The move was part of European Union efforts to boost energy efficiency by a fifth by 2020 in the fight against global warming and to cut dependency on costly gas imports for electricity production.
Factories must immediately stop producing frosted incandescent bulbs and the least efficient 100-watt clear bulbs, but shops will be allowed to sell bulbs already in stock.
Traditional bulbs will be progressively replaced until 2012 with efficient alternatives such as halogen bulbs and compact fluorescent (CFL) bulbs, which consume up to 80 percent less energy.
Traditional incandescent bulbs have barely changed since they were first produced commercially by Thomas Edison in 1879, and efficiency improvements reached a limit about 50 years ago.
But some European media criticized Brussels bureaucrats for intruding too far into citizens’ lives and highlighted complaints that the new bulbs cause migraines and skin problems.

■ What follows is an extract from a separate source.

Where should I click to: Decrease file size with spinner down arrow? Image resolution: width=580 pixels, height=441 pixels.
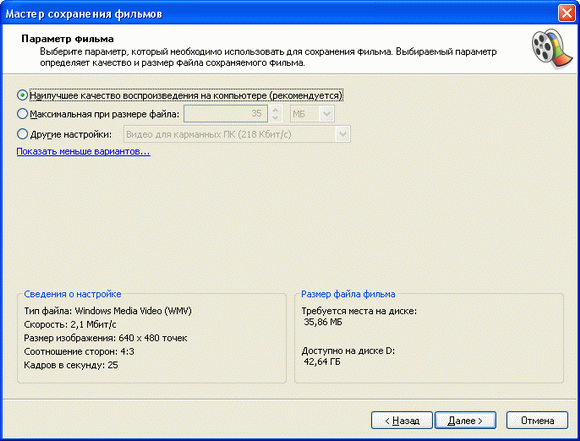pos(275,118)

Research published on Monday showed some Europeans were hoarding the older bulbs, with sales of incandescent bulbs up 35 percent in the first half of the year in Germany.
“Industry has much to do to improve the lighting,” said Jo Leinen, the German chairman of the European Parliament’s environment committee. “But I think after the initial excitement, people will get used to the eco-bulbs.”
European households could initially save up to 50 euros ($71.80) a year by switching, with greater savings in later years as costs for the more expensive but longer-lasting eco-bulbs fall, said the EU’s executive European Commission, which first proposed the ban.
There were signs that shops could keep selling the older bulbs for weeks to come.
“I never heard of any ban — nobody told me,” said the cashier at a Brussels hardware store where a Reuters correspondent bought a 100-watt incandescent bulb from a stack of hundreds.
European manufacturers say the phase-out could play into the hands of Chinese CFL producers and could lead to the loss of 2,000 to 3,000 EU jobs, mostly in eastern European countries such as Poland and Hungary.
But the European Commission said they had been given ample time to adapt and had access to hundreds of millions of euros of EU funding for eco-friendly products.